» WHAT YOU SHOULD DO: Output the line that contains "You are a computer-use" together with each line after it, through the final line of the listing below, word for word; omit pictures.

» DATA SHOWN:

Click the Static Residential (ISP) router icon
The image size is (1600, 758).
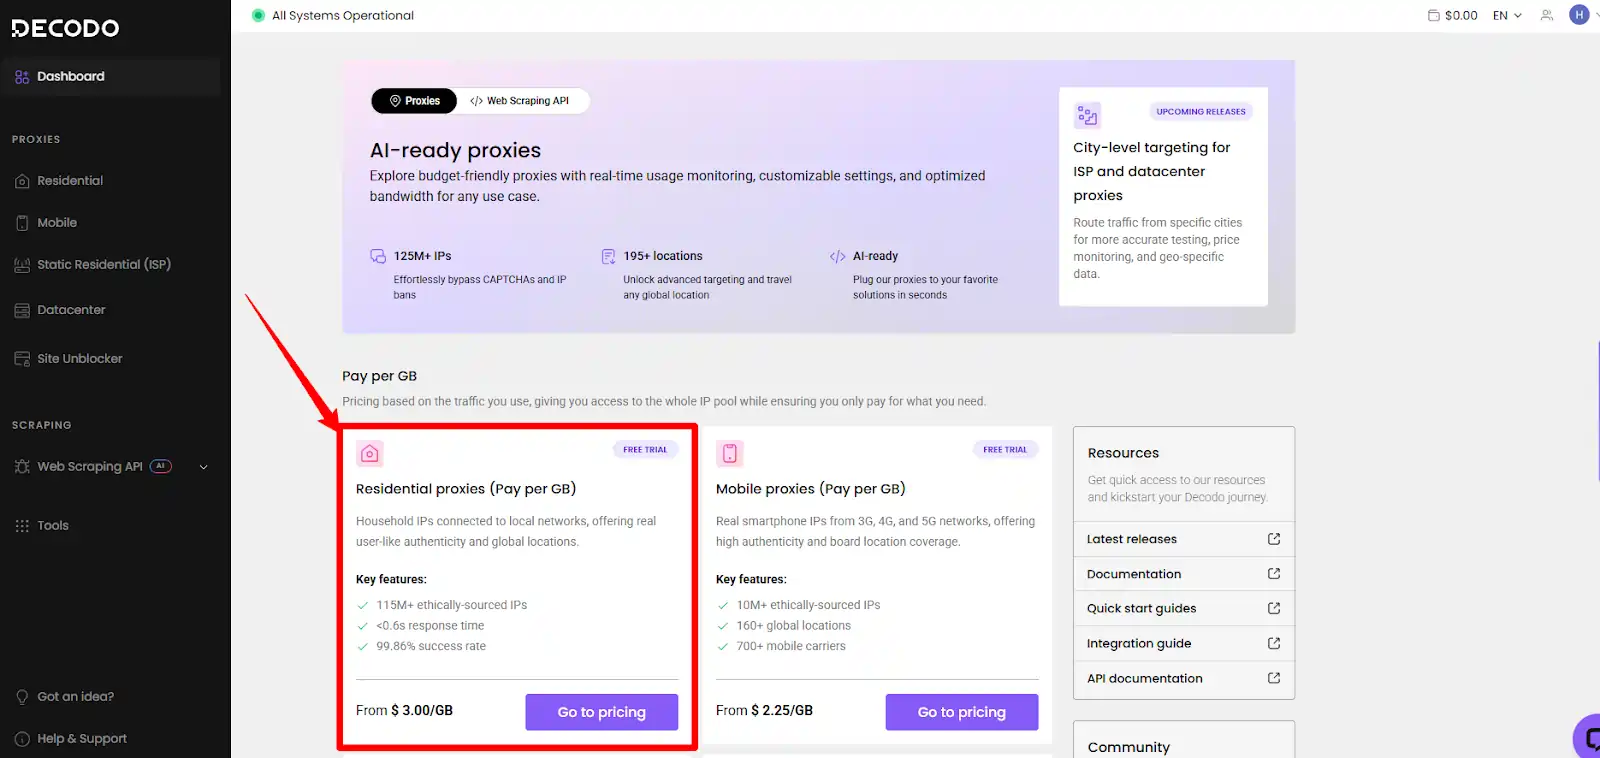click(x=22, y=264)
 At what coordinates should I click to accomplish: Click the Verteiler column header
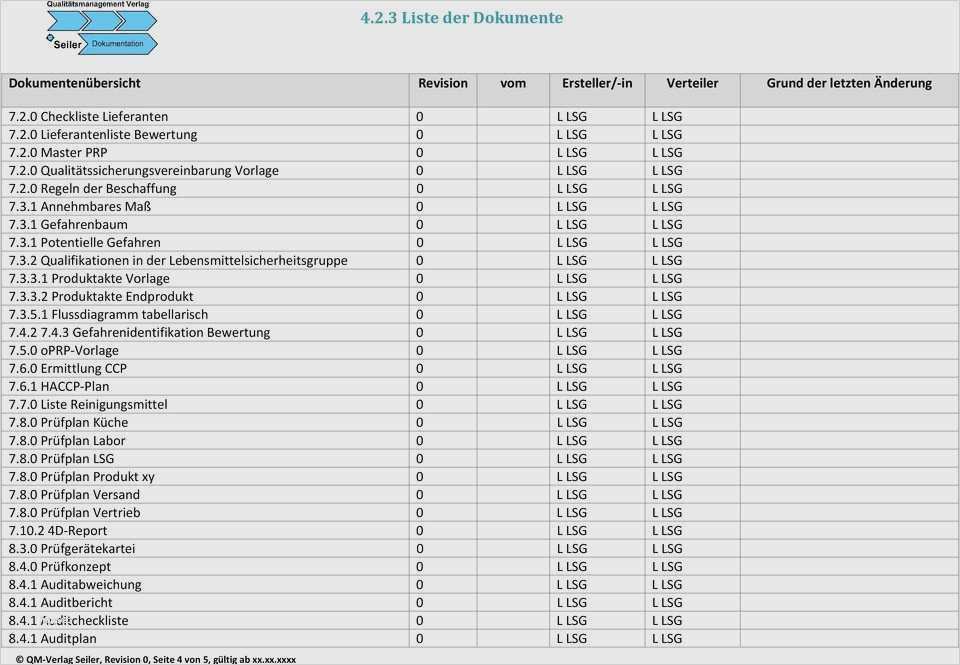click(692, 84)
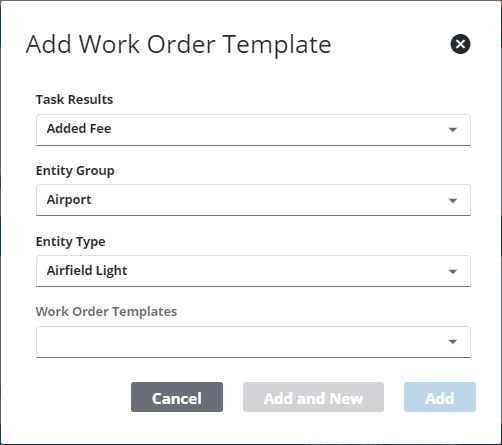This screenshot has width=502, height=445.
Task: Click inside the empty Work Order Templates field
Action: point(253,342)
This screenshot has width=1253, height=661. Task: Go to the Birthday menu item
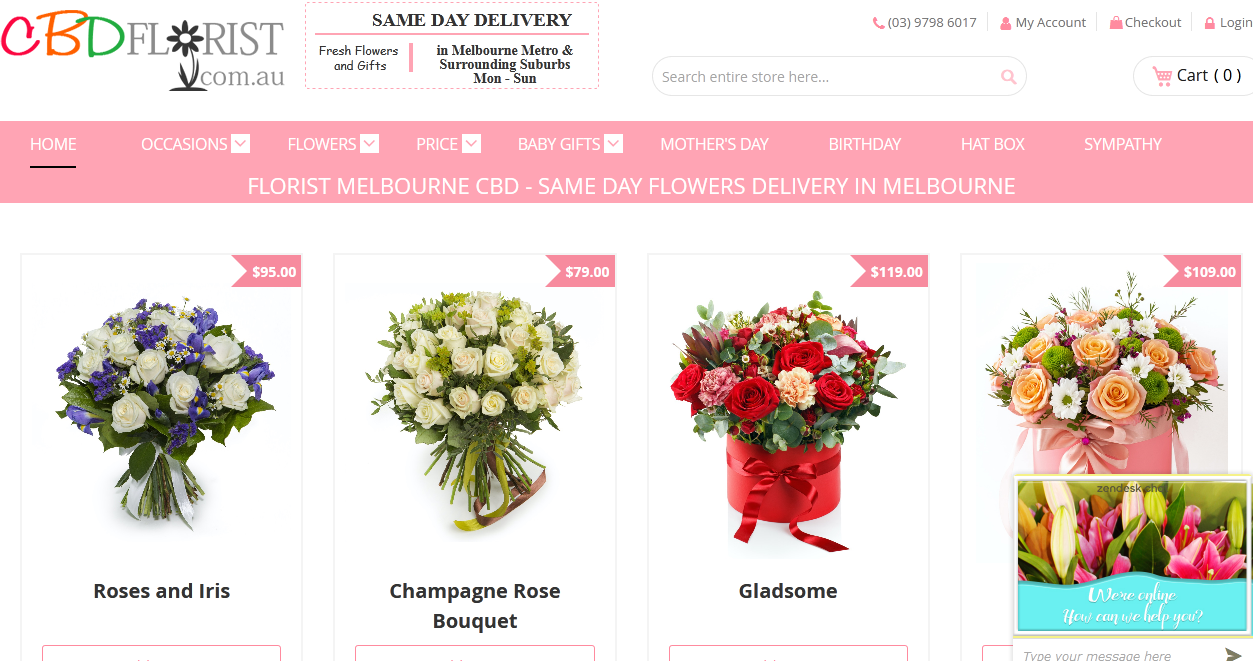pyautogui.click(x=864, y=144)
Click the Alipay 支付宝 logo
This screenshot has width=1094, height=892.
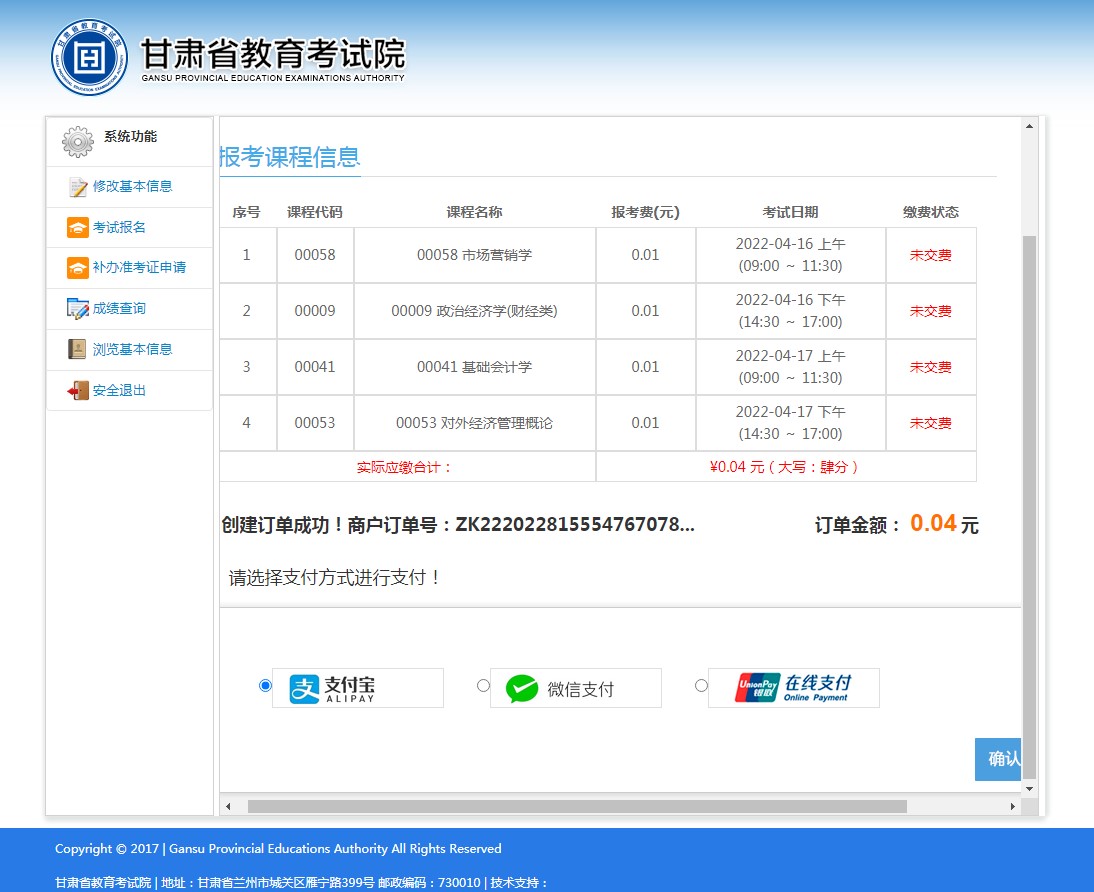(x=357, y=687)
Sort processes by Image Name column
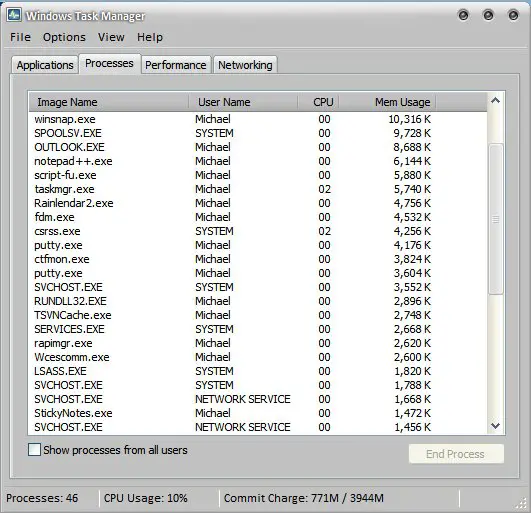The height and width of the screenshot is (513, 531). click(109, 102)
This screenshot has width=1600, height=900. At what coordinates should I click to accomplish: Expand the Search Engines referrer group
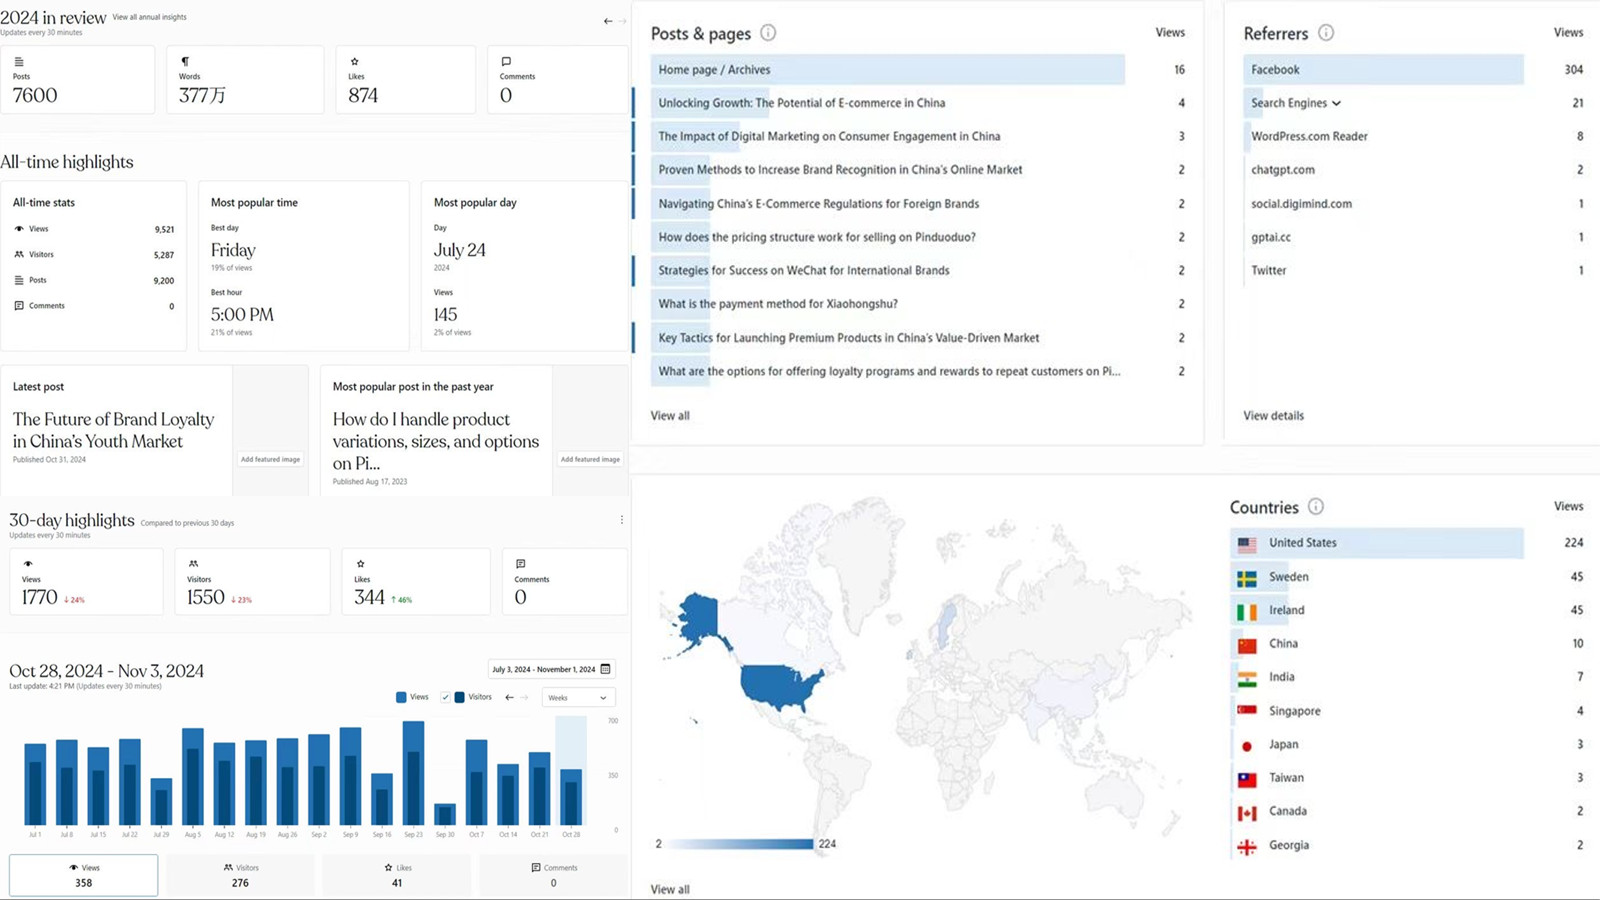click(1336, 103)
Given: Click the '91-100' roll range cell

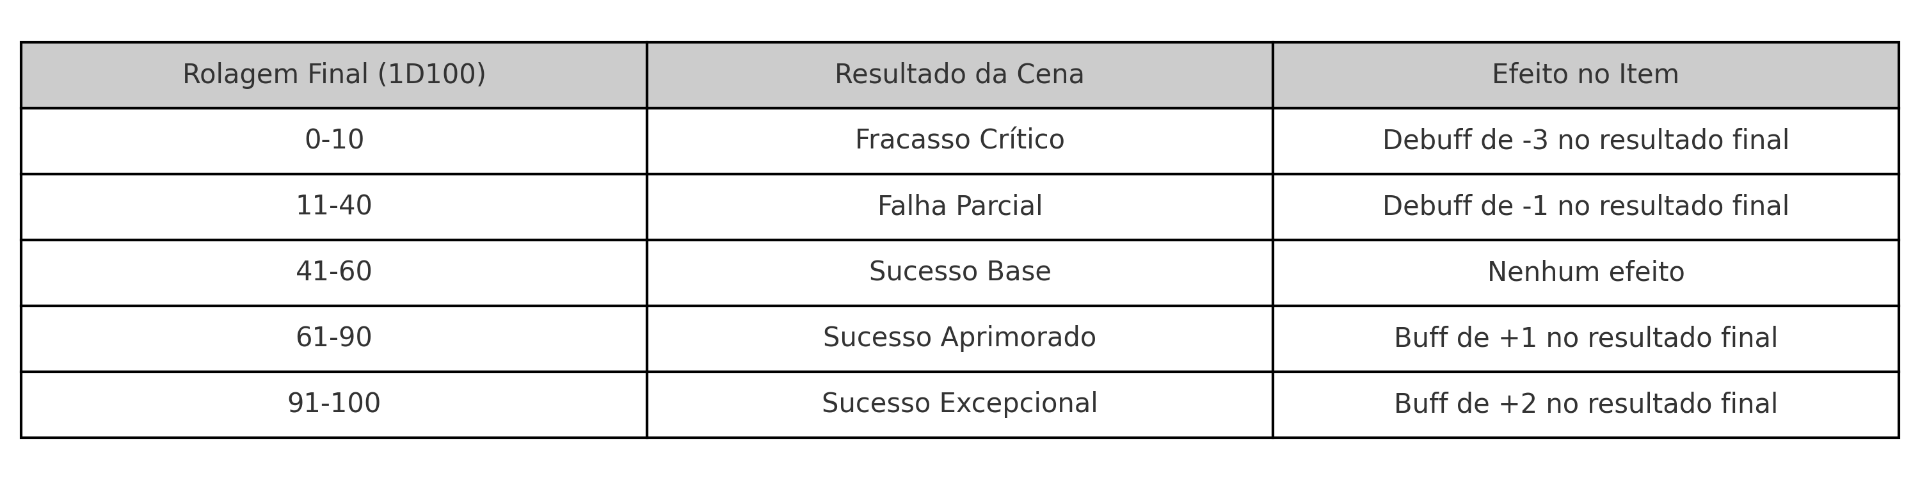Looking at the screenshot, I should click(x=334, y=404).
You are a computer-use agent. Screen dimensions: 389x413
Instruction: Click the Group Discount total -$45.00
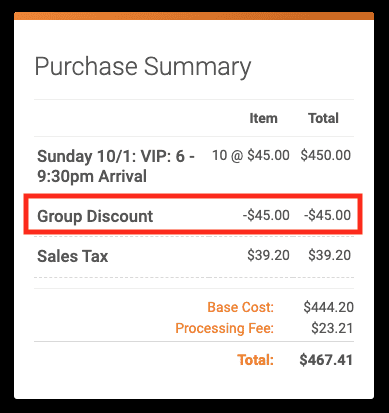327,215
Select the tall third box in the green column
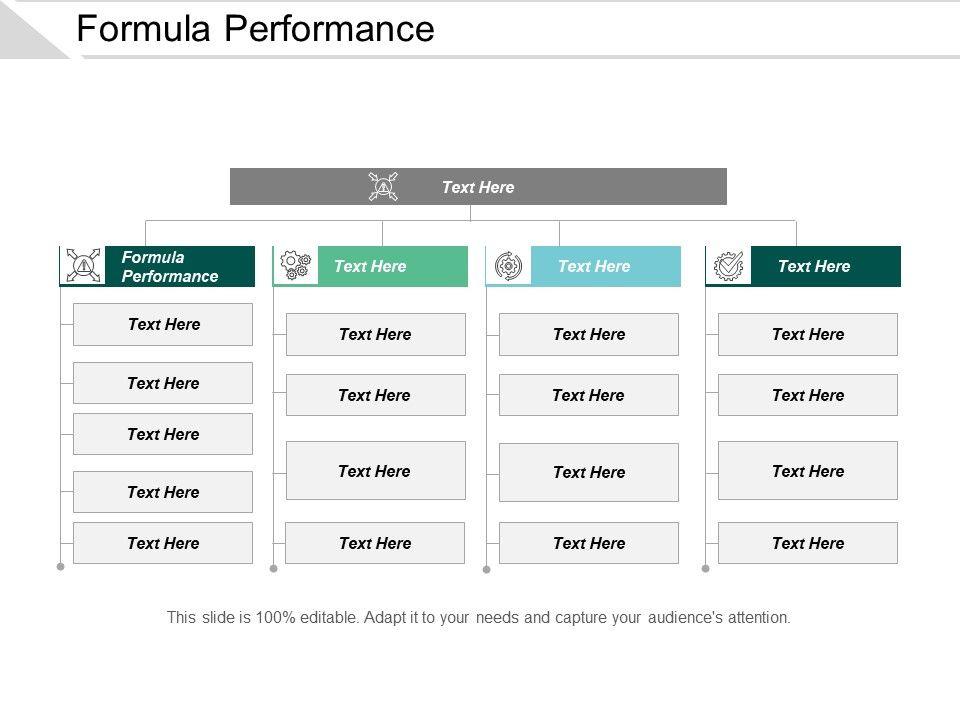 click(375, 470)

» WRITTEN SOLUTION:
You are a computer-use agent. Screen dimensions: 389x413
Instruction: Click the Group Discount total -$45.00
327,215
Select the tall third box in the green column
 click(375, 470)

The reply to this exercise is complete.